Gene Therapy Showing Efficacy Years After Use in Clinical Trials, Avrobio Says
With data now reaching up to 3.5 years, benefits are continuing to be reported with the use of AVR-RD-01, Avrobio‘s experimental gene therapy for Fabry disease, in Phase 1 and 2 clinical trials, the company announced.
Avrobio plan to meet with the U.S. Food and Drug Administration (FDA) to discuss possibly requesting accelerated approval for the investigational therapy.
“With our Fabry disease data continuing to reflect sustained and durable results, with our first patient now out 3.5 years from dosing, we are planning our strategy to seek accelerated approvals in one or more major markets,” Geoff MacKay, president and CEO of Avrobio, said in a press release.
Fabry disease is caused by mutations in the gene GLA, resulting in a lack of functional alpha-galactosidase A (AGA), an enzyme needed to break down the fatty substance globotriosylceramide (Gb3). The lack of working AGA causes Gb3 to accumulate in cells, leading to cell and tissue damage.
AVR-RD-01 is a cell-based therapy in which a patient’s hematopoietic stem cells — the stem cells that produce blood and immune cells — are genetically modified so they can produce a functional version of the AGA enzyme. An engineered viral vector is used to introduce a non-mutated version of the GLA gene to these cells before they are returned to the patient.
Two ongoing clinical trials are evaluating AVR-RD-01 in people with Fabry disease: a Phase 1 investigator-sponsored trial called FACTs (NCT02800070), and a Phase 1/2 trial called FAB-201 (NCT03454893) sponsored by Avrobio.
Enrollment in these trials was paused earlier this year in response to the COVID-19 pandemic, with enrollment resuming as individual hospitals allowed. FAB-201 is currently enrolling males, ages 16 to 50, at sites in the U.S., Australia, and Canada; more information is available here.
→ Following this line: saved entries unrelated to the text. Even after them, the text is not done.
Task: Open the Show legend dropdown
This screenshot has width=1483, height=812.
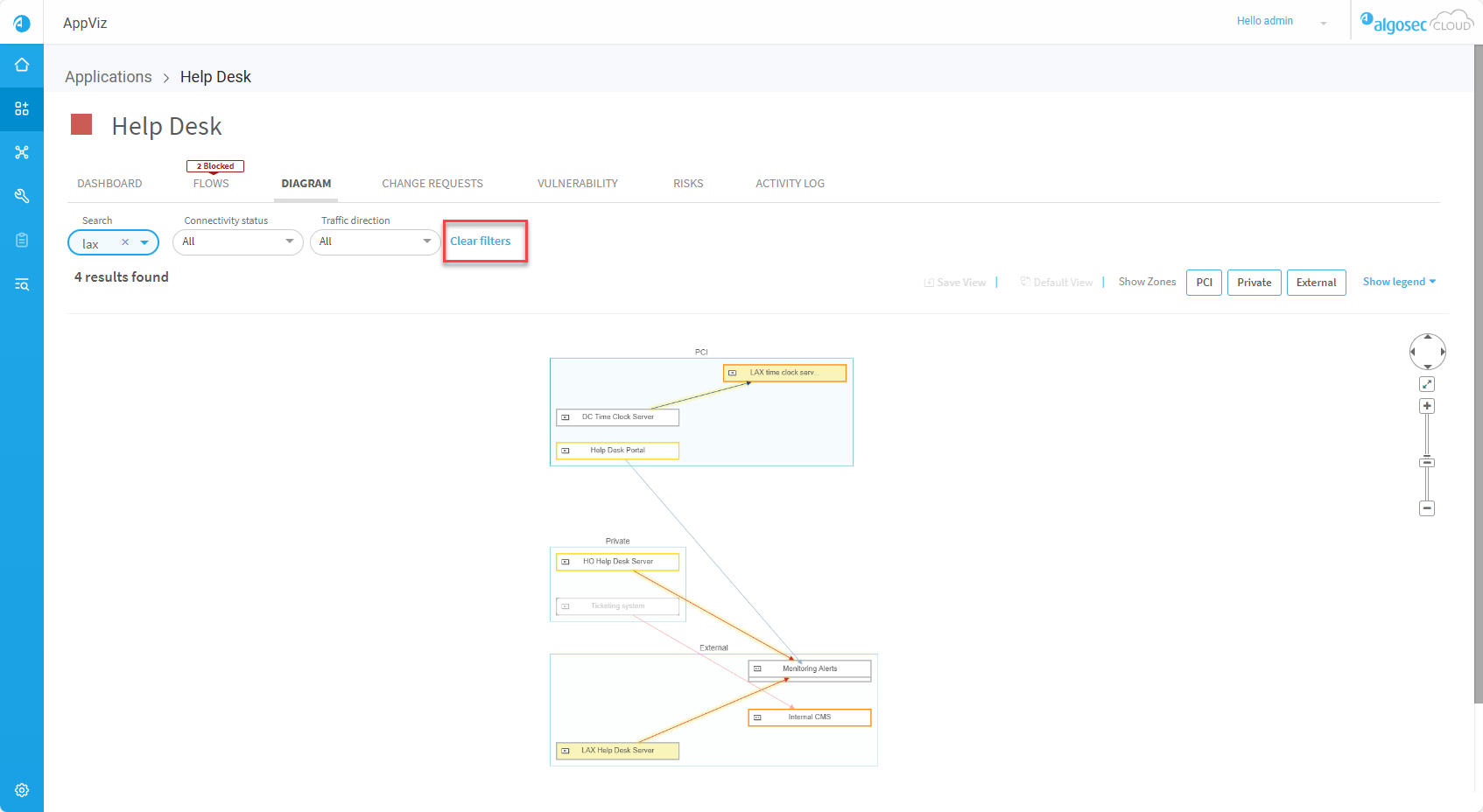Action: pyautogui.click(x=1398, y=282)
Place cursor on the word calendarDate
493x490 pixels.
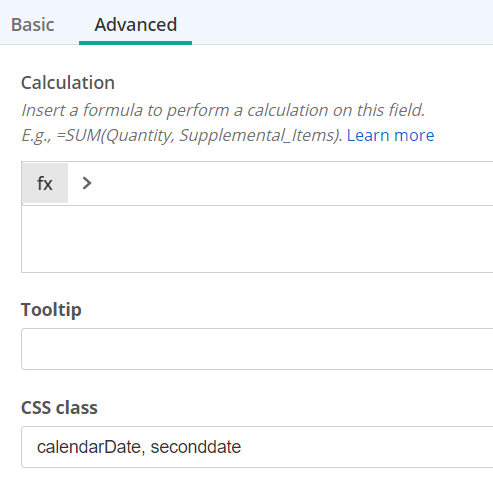89,447
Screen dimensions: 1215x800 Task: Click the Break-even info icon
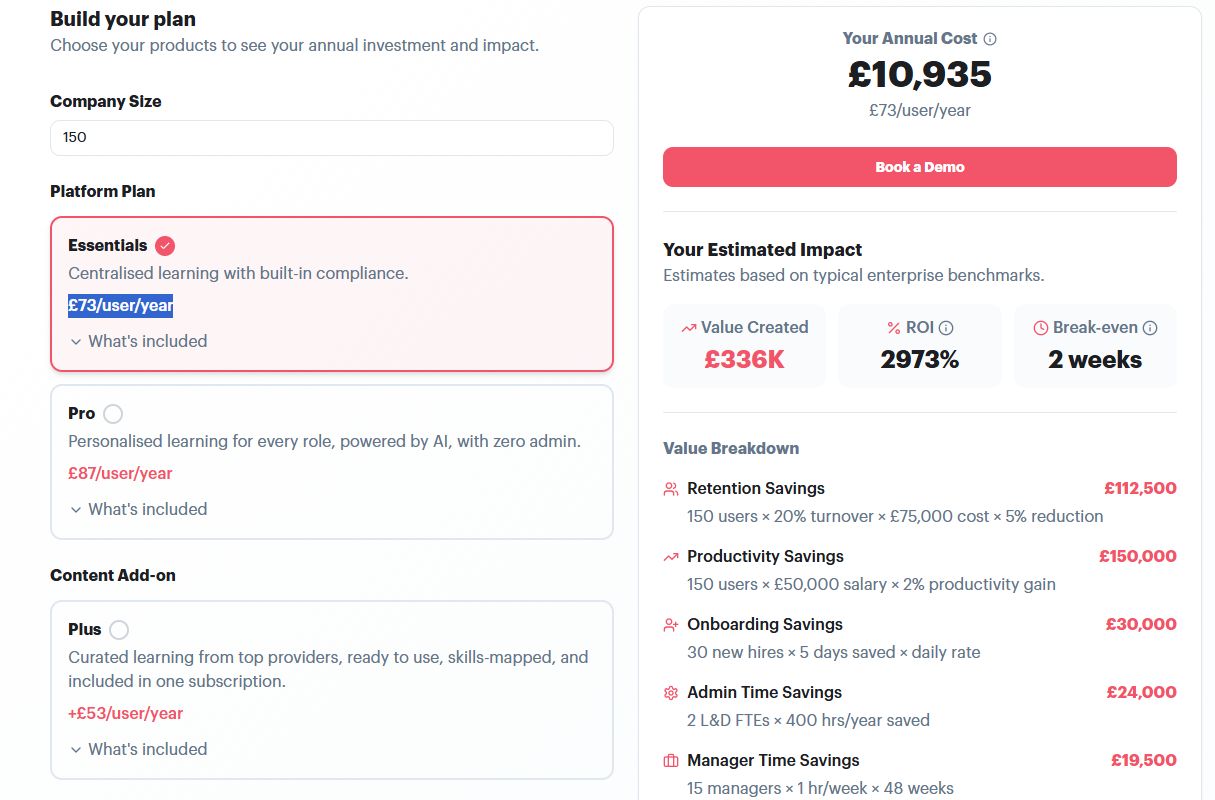tap(1150, 327)
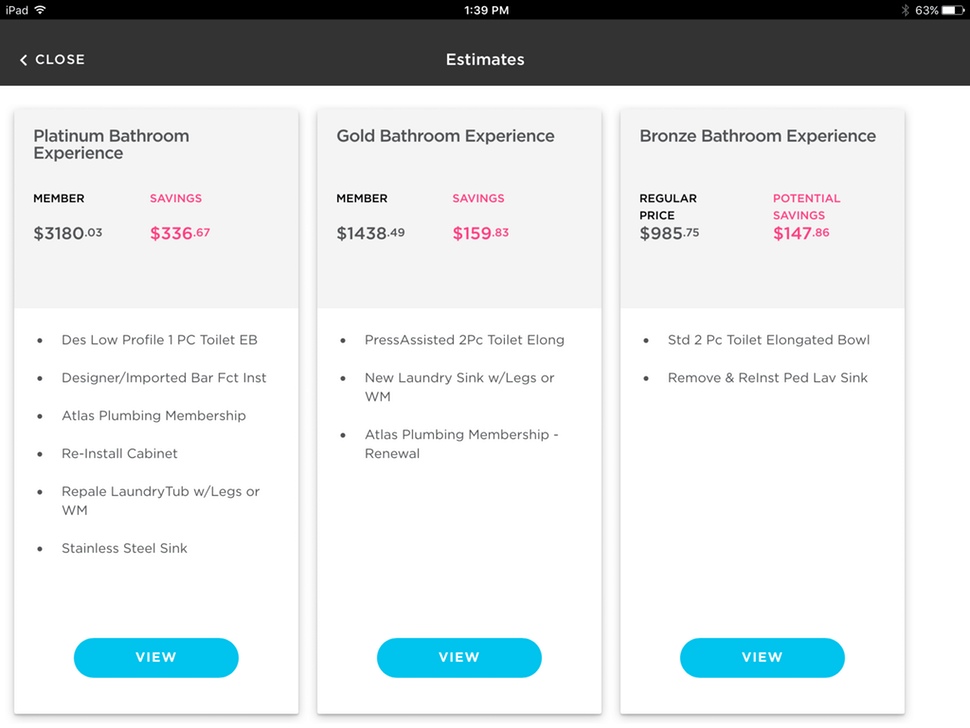Viewport: 970px width, 728px height.
Task: Tap the Des Low Profile 1 PC Toilet EB item
Action: click(x=159, y=340)
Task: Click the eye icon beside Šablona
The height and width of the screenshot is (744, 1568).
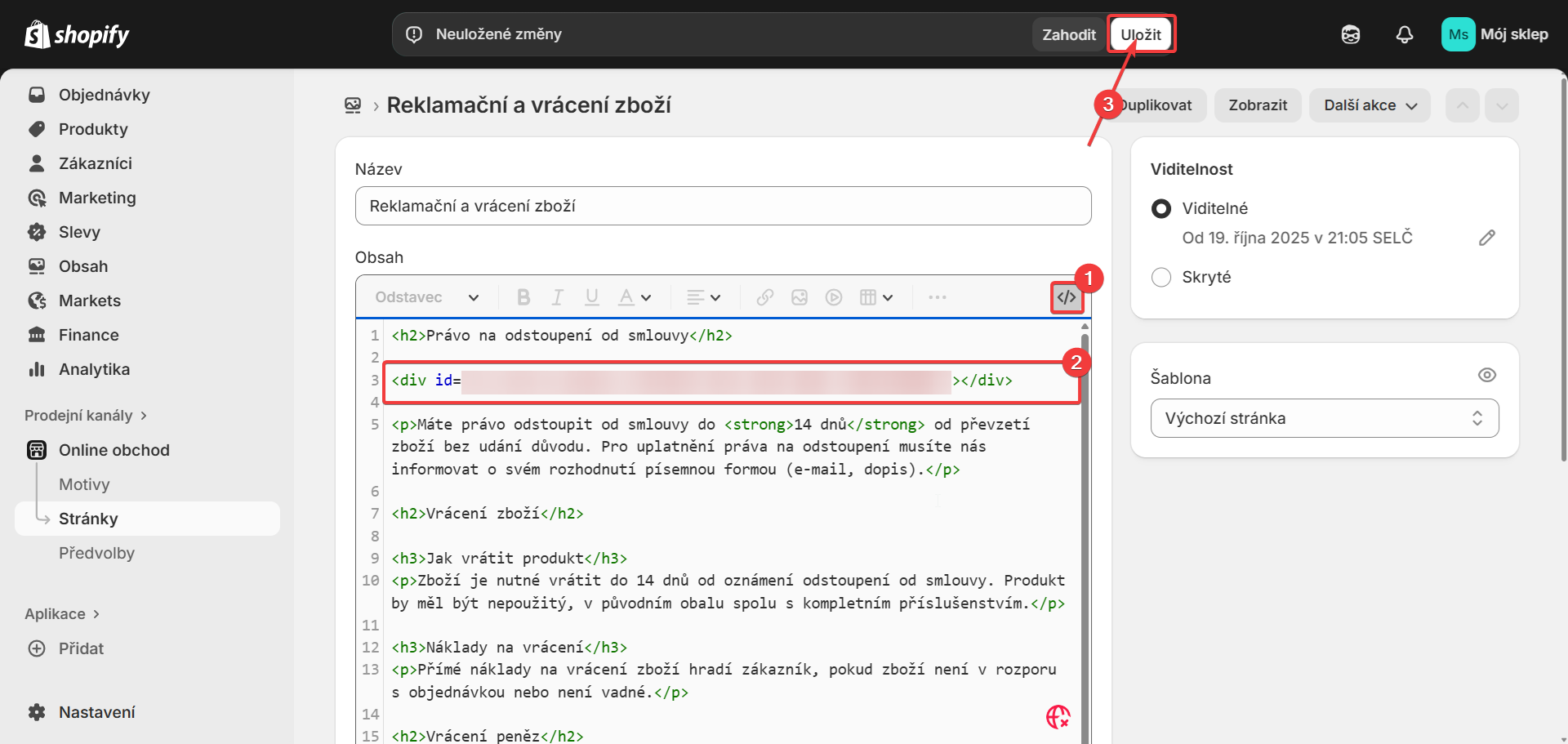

According to Avrobio, data from these trials continue to support AVR-RD-01’s use raising the levels of functional AGA and decreasing those of Gb3. The results suggest that the modified cells are successfully engrafting in patients’ bodies, allowing for the production of the functional enzyme.
Trial data also suggest that participants have generally stable kidney function, as assessed by estimated glomerular filtration rate (eGFR). Typically, untreated Fabry patients experience a faster-than-normal decline in kidney health.
“Avrobio believes the stability in eGFR for patients in its clinical trials to be clinically significant and relevant,” the company’s release stated.
No unexpected safety events have been reported in either trial. There have been eight serious adverse events reported, all of which are thought to be due to factors like the underlying disease, or the regimens used to condition the body before introducing the modified cells. In a few trial participants, low levels of antibodies against AGA have been detected.
AVR-RD-01 has been designated an orphan drug in both the U.S. and Europe, supporting its development.